In our study we had lower fertilisation rate in group A than group B. This may be due to higher number of women with advanced age in group A (Table-1). As adenomyosis is known to occur in older women, we could not avoid this mismatch. However, we clarified that this effect did not influence the pregnancy rate by logistic regression analysis (Table-8). Stanekova et al performed a retrospective cohort study of 171 women who conceived after single euploid blastocyst transfer. In that study, 34 women had adenomyosis by TVS and 137 had morphologically normal uterus. Adenomyosis group had significantly higher miscarriage rates than the non- adenomyosis group (53% vs.19.7%; P = < 0.0001)29. Chiang et al performed a case control study in which 19 women with adenomyosis diagnosed by USG and 144 age matched controls with sonographically normal uterus. There was no significant difference in the pregnancy rates in fresh cleavage stage (day2/3) embryo transfers, but spontaneous miscarriages were increased in adenomyosis group: 4 (66.7%) vs. 8 (21%)18. In our study, the miscarriage rates were higher in the Group A compared to Group B but did not reach statistical significance probably due to small numbers (Table-6).

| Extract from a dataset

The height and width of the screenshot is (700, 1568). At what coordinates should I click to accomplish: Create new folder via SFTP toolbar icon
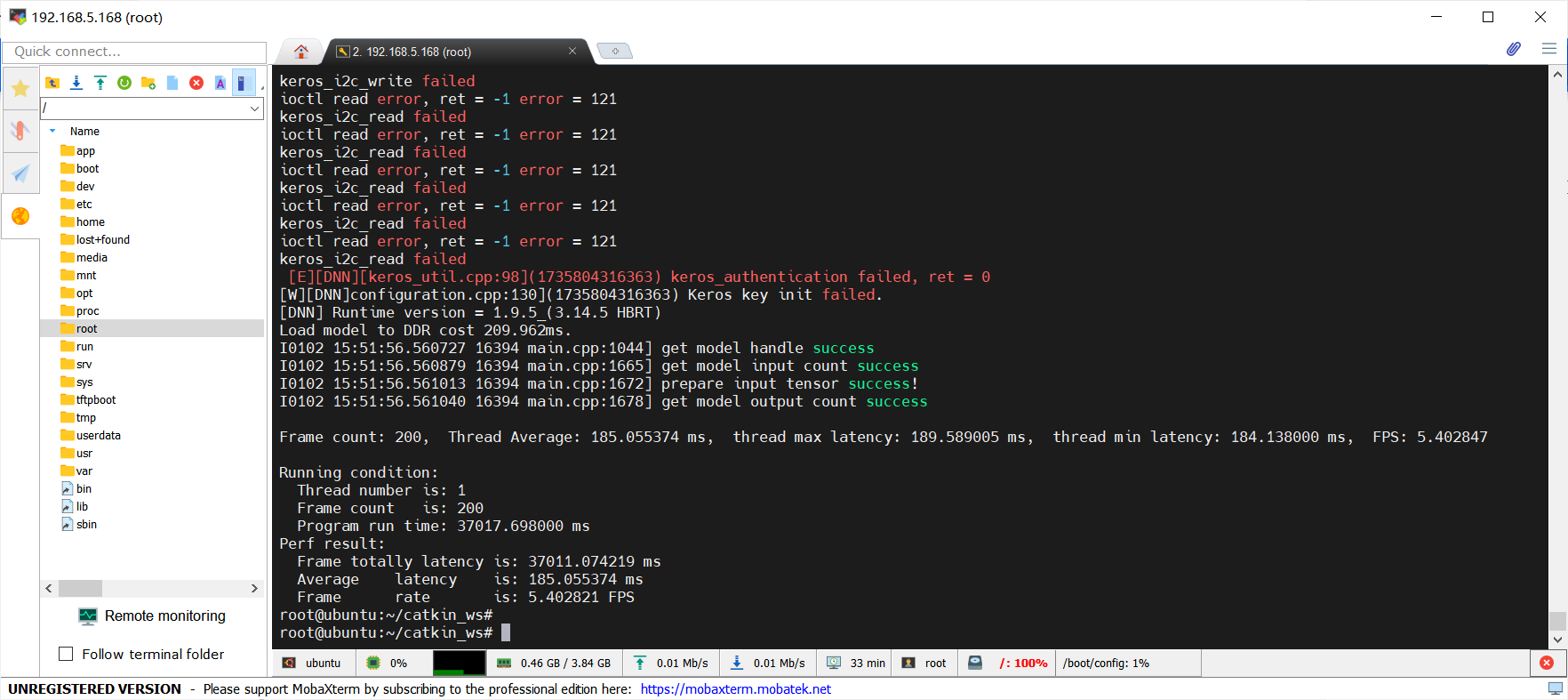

Overall though our study is of retrospective in nature, it has the following observations that would merit concern: adequate sample size, the study groups were comparable in number and baseline characteristics, the control group included women with exclusively tubal factor infertility and did not include those with other factors that are likely to affect the implantation. Moreover it addresses a specific group of women with adenomyosis who underwent fresh embryo transfer contrary to the recommended practice but with justifiable reasons. It is obvious from our results that the fresh transfer live birth rate was significantly affected in women with adenomyosis (Table 6). But a live birth rate of 17% was clinically reassuring in women with adenomyosis in situations where freeze-all would not be acceptable by patients due to increased cost for embryo freezing, and/or low number of good quality embryos which would not render the freezing cost-effective. However the cost-effectiveness of this approach needs to be evaluated prospectively on a larger data.